ROCHESTER, Minn. — "Since the introduction of the first vaccine, there has been opposition to vaccination," Mayo Clinic vaccinologist Dr. Gregory Poland wrote in a 2011 paper in the New England Journal of Medicine.
Poland, director of the Mayo Clinic vaccine research group, says opposition greeted the first smallpox vaccine in the 19th century, subsided as the public witnessed the 20th century taming of measles mumps, polio pertussis and rubella, and then re-emerged as the memory of those diseases fell away.
Today, health officials are wrestling with a slowing of interest in COVID-19 vaccines. Health systems that recently filled 1,200 appointments in hours have transitioned to "hardly being able to fill 100 appointments," according to Perry Sweeten, southwest Minnesota director of pharmacy for Mayo Clinic Health System.
"Something's happening in the last two weeks," Sweeten said. "We can attribute it to a lot of different things. In our community, planting has begun. College students are starting to disperse back to their hometowns. Some people are seeking out a vacation."
Health experts add that it's not fully clear the term "vaccine hesitancy," is even accurate, saying the current plateau isn't so much of a resistance as a deceleration due to problems of access or unanswered questions.
"If you didn’t get your flu shot last year, are you 'vaccine hesitant'?" a Brown University professor of public health argued recently. "Are people who aren’t ready today to get the COVID-19 vaccine skeptics? Or do they just have important questions about the vaccine?"
"Having been through this many many times," Poland says, "demand (for vaccine) waxes and wanes. It's fickle and will depend upon what's in the news, politics ... a change in the virus could change demand dramatically. So we need to keep that longer-term perspective."
In a wide-ranging interview, Poland, who has consulting arrangements with all the major vaccine manufacturers, addressed many of the major objections to the COVID-19 vaccine now slowing uptake. Questions and answers have been condensed for clarity.
Q: Why should I trust the vaccine is effective if some vaccinated people get COVID-19 anyway?
"The 95% efficacy of the vaccines relate to death, hospitalization and severe disease. Those numbers drop as we go to milder disease. In other words, the disease-blocking ability of the vaccine exceeds the infection-blocking ability. The second reason is that you have to ask if somebody was really fully vaccinated, when they got COVID-19 — were they 14 days or more after their second dose."
Q: Why should I trust the vaccine if it was made so fast?
"Let's take the mRNA vaccines. Those were developed 31 years ago. They might be new to the public and the media, but they certainly aren't new to us as physicians and scientists ... I think what people see is that normally these clinical trials take years. That's absolutely true. What's different here (is that) we were able to streamline administrative decisions ... to coordinate and very rapidly enroll trial participants."
Q: What about the risk of side effects?
"There are risks and benefits either way you go. The observed risk of mRNA vaccine is anaphylaxis, about 2-4 cases per million. The observed risk of COVID-19, if you decide not to get a vaccine, has been the disruption of every aspect of our lives, the development of new variants, a virus that now causes a viral load four-fold higher than the previous version and one in 560 risk of dying. So which risks do you want to take? Making a decision to not get a vaccine is infinitely riskier. "
Q: Why take the vaccine when you have no long-term data on side effects?
"All vaccine side effects manifest themselves within minutes to a few weeks at most. There is no such thing as a vaccine side effect that takes years to develop. That's just never been observed. The observed risk of that is in fact zero. You can see Guillain-Barre syndrome, a type of paralysis associated with — with we can't even say caused by — influenza vaccine for as long as six weeks afterward.

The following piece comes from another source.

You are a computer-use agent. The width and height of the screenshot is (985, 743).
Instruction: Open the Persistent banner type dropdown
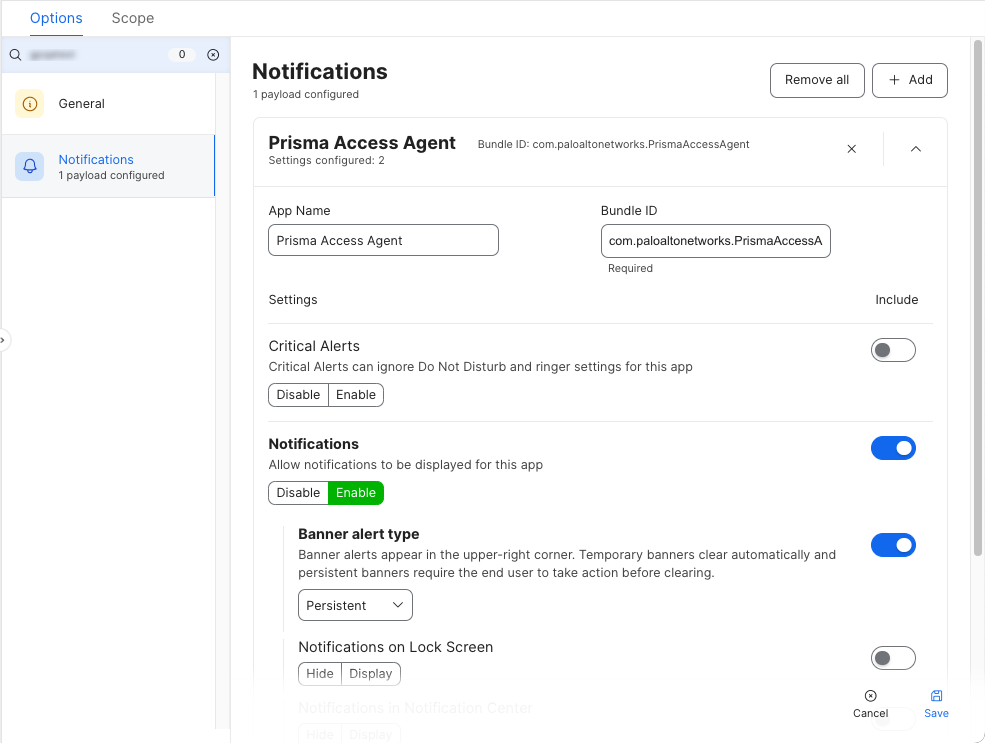[x=355, y=606]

"When we used to use oral polio vaccine, you could see oral polio vaccine-associated paralysis past that six-week time frame. Short of that, we really don't see any kind of side effect that's ever been associated in any science-based way with vaccine ... the observed risk of that in U.S. registered vaccines is zero."
Q: With pharmaceutical executives already talking about the need for annual booster shots, isn't this just an entry point for a pharma campaign seeking profits and control?
"This is our third coronavirus. Imagine the criticism the government would face for not being prepared if a variant came around that the current vaccine didn't offer as high a level of protection against? I don't think it's a great idea that pharma CEOs announced that almost certainly we're going to need boosters. They don't have access to any more information than scientists do, and we do not yet see that need."
Q: If other countries can't afford the vaccines but they can provide an unvaccinated home for new variants to emerge and then travel here, shouldn't we lift the patents and proprietary protections on how to manufacture them?
"I'm not qualified to talk about the legal aspects of that ... But I am sympathetic with the expression that none of us are safe, until all of us are safe. That is really true with a highly transmissible respiratory virus that is in fact global. As long as there continues to be transmission, because this is an RNA virus, there will be continuing mutations. Until we control this worldwide, we all remain at risk."